During the in-class time, I use a variety of active learning techniques to engage students. (a) Retrieval practice typically happens at the start of class. I give students five minutes to write down key points they can remember from the week’s learning (i.e., readings, videos, and coding exercises they are supposed to complete prior to the class). They write on sticky notes and put them on the whiteboard to share with the entire class. Given the subject matter is about the intersection of AI and neuroscience, I give students specific prompts such as “What are the key points you learned about AI?” and “What are the key points you learned about neuroscience?” (b) Fishbowl usually follows the retrieval practice. I assign a small number of students in an inner circle and the rest of the students in an outer circle. I provide a discussion question based on that week’s material. Students in the inner circle serve as active participants, while students in the outside are observers.
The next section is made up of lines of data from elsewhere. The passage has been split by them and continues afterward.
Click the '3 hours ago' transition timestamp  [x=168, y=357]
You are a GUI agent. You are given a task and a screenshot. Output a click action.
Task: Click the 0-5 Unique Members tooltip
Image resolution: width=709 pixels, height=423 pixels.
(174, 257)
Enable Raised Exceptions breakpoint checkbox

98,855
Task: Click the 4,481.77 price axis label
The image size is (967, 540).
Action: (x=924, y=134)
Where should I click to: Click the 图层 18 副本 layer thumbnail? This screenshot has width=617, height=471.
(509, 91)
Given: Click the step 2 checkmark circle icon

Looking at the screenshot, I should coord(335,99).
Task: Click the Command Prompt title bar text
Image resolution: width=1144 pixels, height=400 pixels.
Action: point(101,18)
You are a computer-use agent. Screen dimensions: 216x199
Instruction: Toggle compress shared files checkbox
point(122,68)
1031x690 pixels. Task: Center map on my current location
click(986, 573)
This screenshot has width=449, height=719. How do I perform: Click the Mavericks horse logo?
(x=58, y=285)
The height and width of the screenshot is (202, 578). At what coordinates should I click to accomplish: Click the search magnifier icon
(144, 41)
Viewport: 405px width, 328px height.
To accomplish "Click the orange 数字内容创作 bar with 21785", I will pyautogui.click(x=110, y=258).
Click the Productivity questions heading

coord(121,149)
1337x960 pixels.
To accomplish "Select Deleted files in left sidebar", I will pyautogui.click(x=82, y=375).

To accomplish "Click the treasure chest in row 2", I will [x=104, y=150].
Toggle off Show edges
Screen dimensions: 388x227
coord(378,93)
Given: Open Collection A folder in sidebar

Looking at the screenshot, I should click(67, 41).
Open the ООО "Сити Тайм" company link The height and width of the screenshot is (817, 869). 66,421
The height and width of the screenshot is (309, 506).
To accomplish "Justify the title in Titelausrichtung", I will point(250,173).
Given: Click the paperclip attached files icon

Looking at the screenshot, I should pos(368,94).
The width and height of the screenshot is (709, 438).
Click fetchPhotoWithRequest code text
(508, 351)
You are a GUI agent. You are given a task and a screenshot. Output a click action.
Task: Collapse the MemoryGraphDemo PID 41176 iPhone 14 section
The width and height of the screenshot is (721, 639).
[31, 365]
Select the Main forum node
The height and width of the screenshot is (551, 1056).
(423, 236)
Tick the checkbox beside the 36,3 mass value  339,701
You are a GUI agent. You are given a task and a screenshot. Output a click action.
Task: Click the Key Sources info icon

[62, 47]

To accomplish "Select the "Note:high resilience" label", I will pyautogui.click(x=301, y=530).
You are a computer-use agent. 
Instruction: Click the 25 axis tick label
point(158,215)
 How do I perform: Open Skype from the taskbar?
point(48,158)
Sticky notes on the whiteboard can aid to the discussion. (c) Role playing is another option. I prepare a list of roles and scenarios designed to simulate real world situations where interests from different stakeholder groups may collide. One scenario may involve a skeptical patient and a researcher who wishes to recruit the patient to participate in a brain imaging study. Two students can take on the role of the patient and the researcher respectively. The student taking the role of patient tries to raise as many questions about the safety of the study as possible, while the student taking on the role of the researcher tries to provide arguments to address the safety concerns. (d) Peer teaching: The rest of the class time is given to students to teach their peers. Students take turns presenting and teaching others. They model the teaching methods I use for this course, rather than just showing slides to the class.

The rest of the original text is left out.